Two of the important themes to emerge from the focus groups were the holistic definition of health and the importance of “happiness” in maintaining and improving health. Many participants talked about a symbiotic relation between health and happiness, whereby happiness was a pre-requisite for good health and vice versa. Both health and happiness were conceptualised in holistic terms, and were not seen as the sole provenance of public health or primary care services. Participants often spoke vociferously about a long history of dis-investment in services in their locality and “broken promises” from government agencies and also about general feelings of distrust of statutory sector institutions and exclusion from mainstream society. This had lead to general feelings of unhappiness and therefore reduced levels of health.

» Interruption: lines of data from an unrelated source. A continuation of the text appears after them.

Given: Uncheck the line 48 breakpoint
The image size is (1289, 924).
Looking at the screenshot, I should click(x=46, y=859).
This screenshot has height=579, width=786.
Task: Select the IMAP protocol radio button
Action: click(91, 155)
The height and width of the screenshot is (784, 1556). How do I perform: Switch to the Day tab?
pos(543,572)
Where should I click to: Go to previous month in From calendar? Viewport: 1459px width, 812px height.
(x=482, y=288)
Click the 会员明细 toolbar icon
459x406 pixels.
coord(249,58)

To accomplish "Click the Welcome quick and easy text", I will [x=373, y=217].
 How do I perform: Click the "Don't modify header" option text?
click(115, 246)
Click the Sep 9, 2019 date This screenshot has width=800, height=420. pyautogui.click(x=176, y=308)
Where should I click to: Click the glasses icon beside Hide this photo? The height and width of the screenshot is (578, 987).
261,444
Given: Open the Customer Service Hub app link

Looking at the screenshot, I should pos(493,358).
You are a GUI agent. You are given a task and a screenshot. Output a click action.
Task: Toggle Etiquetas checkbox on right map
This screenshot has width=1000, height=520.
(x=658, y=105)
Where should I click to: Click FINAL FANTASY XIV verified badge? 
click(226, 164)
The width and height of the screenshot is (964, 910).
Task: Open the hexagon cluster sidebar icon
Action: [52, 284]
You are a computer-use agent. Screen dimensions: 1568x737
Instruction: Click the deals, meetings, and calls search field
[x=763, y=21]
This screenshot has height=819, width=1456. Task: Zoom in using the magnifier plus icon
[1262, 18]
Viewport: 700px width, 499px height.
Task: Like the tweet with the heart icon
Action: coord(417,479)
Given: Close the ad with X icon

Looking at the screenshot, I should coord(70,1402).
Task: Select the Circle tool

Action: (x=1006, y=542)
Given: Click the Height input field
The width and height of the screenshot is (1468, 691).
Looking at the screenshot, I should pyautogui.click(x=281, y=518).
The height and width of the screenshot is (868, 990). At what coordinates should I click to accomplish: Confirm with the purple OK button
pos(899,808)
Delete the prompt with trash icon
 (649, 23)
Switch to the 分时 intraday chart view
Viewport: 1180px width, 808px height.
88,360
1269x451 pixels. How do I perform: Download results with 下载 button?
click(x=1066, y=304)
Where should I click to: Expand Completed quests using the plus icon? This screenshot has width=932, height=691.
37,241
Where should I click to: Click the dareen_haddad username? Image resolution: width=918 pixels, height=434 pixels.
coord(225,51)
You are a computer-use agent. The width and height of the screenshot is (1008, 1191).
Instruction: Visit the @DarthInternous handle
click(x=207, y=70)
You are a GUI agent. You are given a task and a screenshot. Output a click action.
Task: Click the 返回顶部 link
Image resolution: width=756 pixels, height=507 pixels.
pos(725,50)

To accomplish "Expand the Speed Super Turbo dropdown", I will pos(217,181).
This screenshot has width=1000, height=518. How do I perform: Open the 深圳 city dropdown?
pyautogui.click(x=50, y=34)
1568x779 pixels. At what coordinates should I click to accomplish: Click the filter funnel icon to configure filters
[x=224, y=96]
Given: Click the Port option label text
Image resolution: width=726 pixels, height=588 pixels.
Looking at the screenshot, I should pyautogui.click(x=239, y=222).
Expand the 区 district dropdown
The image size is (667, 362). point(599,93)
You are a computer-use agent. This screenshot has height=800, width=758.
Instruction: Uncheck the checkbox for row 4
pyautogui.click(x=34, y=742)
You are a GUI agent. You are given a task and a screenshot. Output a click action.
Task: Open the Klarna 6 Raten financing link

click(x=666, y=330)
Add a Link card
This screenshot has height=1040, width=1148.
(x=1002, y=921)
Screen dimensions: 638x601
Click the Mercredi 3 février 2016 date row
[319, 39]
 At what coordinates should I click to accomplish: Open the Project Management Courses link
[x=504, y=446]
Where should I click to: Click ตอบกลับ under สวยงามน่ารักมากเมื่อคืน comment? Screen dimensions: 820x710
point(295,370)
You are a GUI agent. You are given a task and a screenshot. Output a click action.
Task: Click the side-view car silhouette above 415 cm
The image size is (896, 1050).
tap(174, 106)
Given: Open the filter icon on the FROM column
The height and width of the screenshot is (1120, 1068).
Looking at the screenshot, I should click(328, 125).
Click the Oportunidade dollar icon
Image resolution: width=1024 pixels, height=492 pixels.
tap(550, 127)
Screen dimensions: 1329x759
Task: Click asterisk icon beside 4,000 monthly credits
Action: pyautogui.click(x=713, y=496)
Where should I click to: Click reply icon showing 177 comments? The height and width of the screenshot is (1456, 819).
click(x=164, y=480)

Therefore, to be healthy, respondents talked about the need for a cleaner physical environment (for example, clean streets, parks, and other public spaces), reduced traffic noise and pollution, reduced industrial pollution, more jobs, and better local services (for example, schools and advice centres in addition to healthcare services).

While none of these findings will come as a great shock to many people working within a social model of health, what they do is reinforce the importance of structural forces in shaping feelings of happiness (qua health) and suggest a heightened and widened advocacy role for public health practitioners within and across a number of statutory sector agencies, in terms of representing the “voice” of excluded and marginalised groups.